Top of Data for this task

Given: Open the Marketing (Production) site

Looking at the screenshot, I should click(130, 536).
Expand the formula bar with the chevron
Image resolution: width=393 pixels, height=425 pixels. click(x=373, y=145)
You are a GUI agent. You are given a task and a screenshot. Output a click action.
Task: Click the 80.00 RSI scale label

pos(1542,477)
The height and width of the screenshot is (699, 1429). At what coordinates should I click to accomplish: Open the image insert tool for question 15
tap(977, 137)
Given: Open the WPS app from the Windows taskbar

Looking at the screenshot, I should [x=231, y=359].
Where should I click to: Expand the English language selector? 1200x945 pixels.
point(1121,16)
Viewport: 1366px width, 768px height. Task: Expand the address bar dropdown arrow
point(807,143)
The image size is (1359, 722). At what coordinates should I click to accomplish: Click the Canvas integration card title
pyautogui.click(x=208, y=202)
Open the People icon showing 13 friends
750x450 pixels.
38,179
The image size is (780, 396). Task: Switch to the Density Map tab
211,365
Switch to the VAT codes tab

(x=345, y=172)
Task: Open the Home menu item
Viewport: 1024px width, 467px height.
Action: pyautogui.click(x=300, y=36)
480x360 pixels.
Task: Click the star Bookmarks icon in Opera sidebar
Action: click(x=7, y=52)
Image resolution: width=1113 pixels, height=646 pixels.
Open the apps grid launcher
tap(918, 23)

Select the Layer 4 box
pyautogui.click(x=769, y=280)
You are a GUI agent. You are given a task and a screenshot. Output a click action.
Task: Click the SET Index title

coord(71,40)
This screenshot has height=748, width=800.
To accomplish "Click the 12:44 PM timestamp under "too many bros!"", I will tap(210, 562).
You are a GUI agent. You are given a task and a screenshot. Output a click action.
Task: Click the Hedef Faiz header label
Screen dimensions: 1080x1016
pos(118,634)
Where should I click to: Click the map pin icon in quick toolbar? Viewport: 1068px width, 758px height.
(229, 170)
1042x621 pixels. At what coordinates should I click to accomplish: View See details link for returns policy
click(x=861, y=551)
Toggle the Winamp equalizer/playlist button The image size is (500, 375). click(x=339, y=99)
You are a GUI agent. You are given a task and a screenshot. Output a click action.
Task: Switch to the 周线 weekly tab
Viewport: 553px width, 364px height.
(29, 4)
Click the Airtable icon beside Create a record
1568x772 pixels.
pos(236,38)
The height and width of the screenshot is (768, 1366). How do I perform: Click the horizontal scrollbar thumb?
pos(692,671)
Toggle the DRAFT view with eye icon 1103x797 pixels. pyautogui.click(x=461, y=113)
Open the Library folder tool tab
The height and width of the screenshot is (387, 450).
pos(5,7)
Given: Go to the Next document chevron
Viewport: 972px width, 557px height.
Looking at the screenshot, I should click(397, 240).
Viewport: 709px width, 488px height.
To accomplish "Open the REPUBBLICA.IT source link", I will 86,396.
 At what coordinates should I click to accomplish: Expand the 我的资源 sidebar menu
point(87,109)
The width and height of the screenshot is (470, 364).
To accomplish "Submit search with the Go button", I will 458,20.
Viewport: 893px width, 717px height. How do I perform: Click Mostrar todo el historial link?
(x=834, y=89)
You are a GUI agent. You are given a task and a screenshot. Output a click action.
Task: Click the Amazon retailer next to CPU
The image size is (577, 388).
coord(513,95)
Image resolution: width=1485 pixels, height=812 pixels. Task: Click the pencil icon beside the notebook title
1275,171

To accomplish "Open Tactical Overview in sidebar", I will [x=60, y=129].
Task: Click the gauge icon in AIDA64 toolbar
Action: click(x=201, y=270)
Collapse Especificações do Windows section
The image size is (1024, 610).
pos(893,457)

Bottom of Data for this task

- Required work -
In the entries above, find each line containing the string "Toggle" and copy it.

- Written response -
Toggle the Winamp equalizer/playlist button The image size is (500, 375). click(x=339, y=99)
Toggle the DRAFT view with eye icon 1103x797 pixels. pyautogui.click(x=461, y=113)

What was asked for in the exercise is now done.